▶ Task to carry out
Give back all the records exactly, keeping every line whole.

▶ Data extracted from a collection
*** Begin section ***

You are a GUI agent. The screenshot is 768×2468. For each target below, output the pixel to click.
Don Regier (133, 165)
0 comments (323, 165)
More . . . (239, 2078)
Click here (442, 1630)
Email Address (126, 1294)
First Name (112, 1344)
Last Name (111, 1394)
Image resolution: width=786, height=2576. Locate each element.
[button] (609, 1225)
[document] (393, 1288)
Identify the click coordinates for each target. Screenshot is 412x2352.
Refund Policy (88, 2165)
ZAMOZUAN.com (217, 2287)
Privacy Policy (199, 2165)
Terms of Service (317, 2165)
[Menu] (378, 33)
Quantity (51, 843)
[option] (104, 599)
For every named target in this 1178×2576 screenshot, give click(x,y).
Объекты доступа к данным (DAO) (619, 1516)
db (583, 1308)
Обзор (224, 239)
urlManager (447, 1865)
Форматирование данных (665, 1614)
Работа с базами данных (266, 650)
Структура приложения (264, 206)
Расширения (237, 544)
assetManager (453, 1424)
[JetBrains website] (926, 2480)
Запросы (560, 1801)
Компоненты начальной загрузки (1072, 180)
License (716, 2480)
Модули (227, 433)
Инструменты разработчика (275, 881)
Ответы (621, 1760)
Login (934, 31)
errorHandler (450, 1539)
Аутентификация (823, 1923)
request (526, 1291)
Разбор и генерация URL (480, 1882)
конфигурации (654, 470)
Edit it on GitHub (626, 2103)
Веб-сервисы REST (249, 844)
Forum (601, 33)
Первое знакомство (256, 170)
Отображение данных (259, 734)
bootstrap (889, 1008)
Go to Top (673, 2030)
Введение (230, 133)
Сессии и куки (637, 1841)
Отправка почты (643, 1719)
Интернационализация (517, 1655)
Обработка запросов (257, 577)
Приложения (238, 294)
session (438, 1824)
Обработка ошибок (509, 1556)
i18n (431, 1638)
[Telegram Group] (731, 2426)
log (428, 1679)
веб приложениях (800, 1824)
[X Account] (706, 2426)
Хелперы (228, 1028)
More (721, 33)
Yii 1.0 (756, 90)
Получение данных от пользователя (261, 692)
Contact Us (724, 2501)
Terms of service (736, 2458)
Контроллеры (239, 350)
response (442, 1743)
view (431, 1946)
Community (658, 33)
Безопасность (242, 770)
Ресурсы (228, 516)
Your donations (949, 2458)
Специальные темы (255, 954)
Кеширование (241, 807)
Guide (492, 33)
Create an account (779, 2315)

*** End section ***

▶ Result of this task
You are a GUI agent. The screenshot is 768×2468. For each target below, output the pixel to click.
Don Regier (133, 165)
0 comments (323, 165)
More . . . (239, 2078)
Click here (442, 1630)
Email Address (126, 1294)
First Name (112, 1344)
Last Name (111, 1394)
Image resolution: width=786, height=2576. Locate each element.
[button] (609, 1225)
[document] (393, 1288)
Identify the click coordinates for each target. Screenshot is 412x2352.
Refund Policy (88, 2165)
ZAMOZUAN.com (217, 2287)
Privacy Policy (199, 2165)
Terms of Service (317, 2165)
[Menu] (378, 33)
Quantity (51, 843)
[option] (104, 599)
For every named target in this 1178×2576 screenshot, give click(x,y).
Объекты доступа к данным (DAO) (619, 1516)
db (583, 1308)
Обзор (224, 239)
urlManager (447, 1865)
Форматирование данных (665, 1614)
Работа с базами данных (266, 650)
Структура приложения (264, 206)
Расширения (237, 544)
assetManager (453, 1424)
[JetBrains website] (926, 2480)
Запросы (560, 1801)
Компоненты начальной загрузки (1072, 180)
License (716, 2480)
Модули (227, 433)
Инструменты разработчика (275, 881)
Ответы (621, 1760)
Login (934, 31)
errorHandler (450, 1539)
Аутентификация (823, 1923)
request (526, 1291)
Разбор и генерация URL (480, 1882)
конфигурации (654, 470)
Edit it on GitHub (626, 2103)
Веб-сервисы REST (249, 844)
Forum (601, 33)
Первое знакомство (256, 170)
Отображение данных (259, 734)
bootstrap (889, 1008)
Go to Top (673, 2030)
Введение (230, 133)
Сессии и куки (637, 1841)
Отправка почты (643, 1719)
Интернационализация (517, 1655)
Обработка запросов (257, 577)
Приложения (238, 294)
session (438, 1824)
Обработка ошибок (509, 1556)
i18n (431, 1638)
[Telegram Group] (731, 2426)
log (428, 1679)
веб приложениях (800, 1824)
[X Account] (706, 2426)
Хелперы (228, 1028)
More (721, 33)
Yii 1.0 (756, 90)
Получение данных от пользователя (261, 692)
Contact Us (724, 2501)
Terms of service (736, 2458)
Контроллеры (239, 350)
response (442, 1743)
view (431, 1946)
Community (658, 33)
Безопасность (242, 770)
Ресурсы (228, 516)
Your donations (949, 2458)
Специальные темы (255, 954)
Кеширование (241, 807)
Guide (492, 33)
Create an account (779, 2315)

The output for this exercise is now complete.